Алессандра подавала надежды как вокалистка, но с тех пор, как у нее развилась страсть к лошадям и конному спорту, интерес к пению стал падать.
– Если ты будешь давить на нее, ты не добьешься, чтобы она больше занималась пением, – как-то попыталась объяснить Солу Тэра, увидев, что Алессандра выбежала в слезах после одной из язвительных лекций отца о достоинствах музыки и никчемности скачек на лошадях. – Таким способом ты сделаешь только хуже, только оттолкнешь ее от себя.
Тэра очень хорошо знала, что мог бы сказать Сол в ответ на ее замечание: "Что мать, то и дочь – ты тоже впустую растратила свою юность".
Эти слова никогда не произносились вслух, но они оба слышали их. Это был еще один ряд шипов в жестком ошейнике их сложных взаимоотношений.
– Она и так занимается по часу ежедневно, – говорила она Солу в защиту Алессандры. – Этого вполне достаточно.
И просто самоотверженно для человека, который, видимо, не получает от этого большого удовольствия и предпочел бы заниматься чем-нибудь другим, добавляла она мысленно.
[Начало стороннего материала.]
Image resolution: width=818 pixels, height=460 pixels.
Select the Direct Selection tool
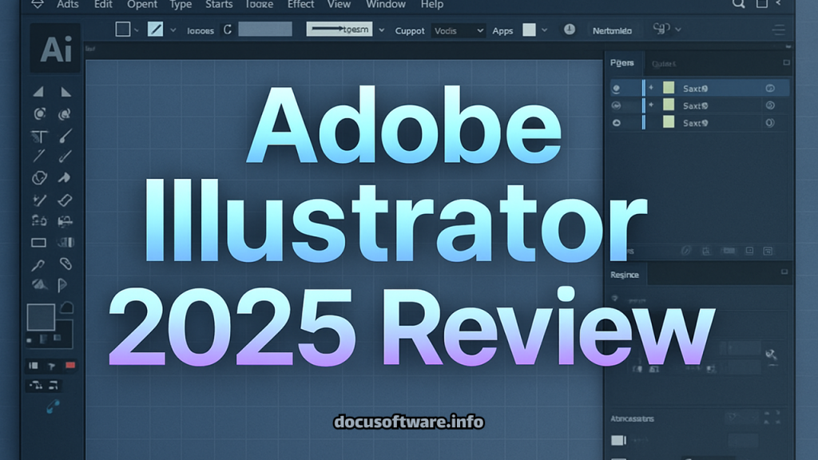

– Мы не вернемся до конца следующей недели, солнышко, – сказала Тэра Алессандре, заканчивая разговор. – Папу пригласили выступить в Нью-йоркской "Метрополитен-Опера". И я, наверное, поеду с ним.
– Ты всегда и везде ездишь с ним, – скучным тоном заметила Алессандра. – Ты вернешься к воскресенью? – спросила она, помолчав.
– Думаю, в понедельник рано утром. А что?
– В воскресенье в школе верховой езды будет открытое занятие по прыжкам. Бабушка и дедушка сказали, что свозят меня туда, если я все еще буду здесь.
– Не волнуйся, будешь! Полностью свободной от родительского присутствия!
– Мама, я ужасно соскучилась по тебе.
Черта с два, подумала Тэра. Может быть, чуть-чуть, но не слишком сильно, если Тоска рядом. И это вполне нормально.
– Папа там? Он будет разговаривать со мной?
Тэра уловила в вопросе дочери тревогу. Но, возможно, ей это только показалось.
– Он сейчас занят, проводит семинар. Он передает тебе привет.
– А-а. Хорошо. Тогда передай ему привет от меня тоже.
В тоне девочки безошибочно слышалось облегчение. Ну что ж, подумала Тэра, это можно понять. Сол не тот человек, с которым можно беспечно болтать по телефону. Она медленно пошла обратно к концертному залу, погруженная в унылые размышления. Она понимала, какое разочарование испытывал Сол из-за того, что Алессандра проявляла так мало непосредственного интереса к музыке.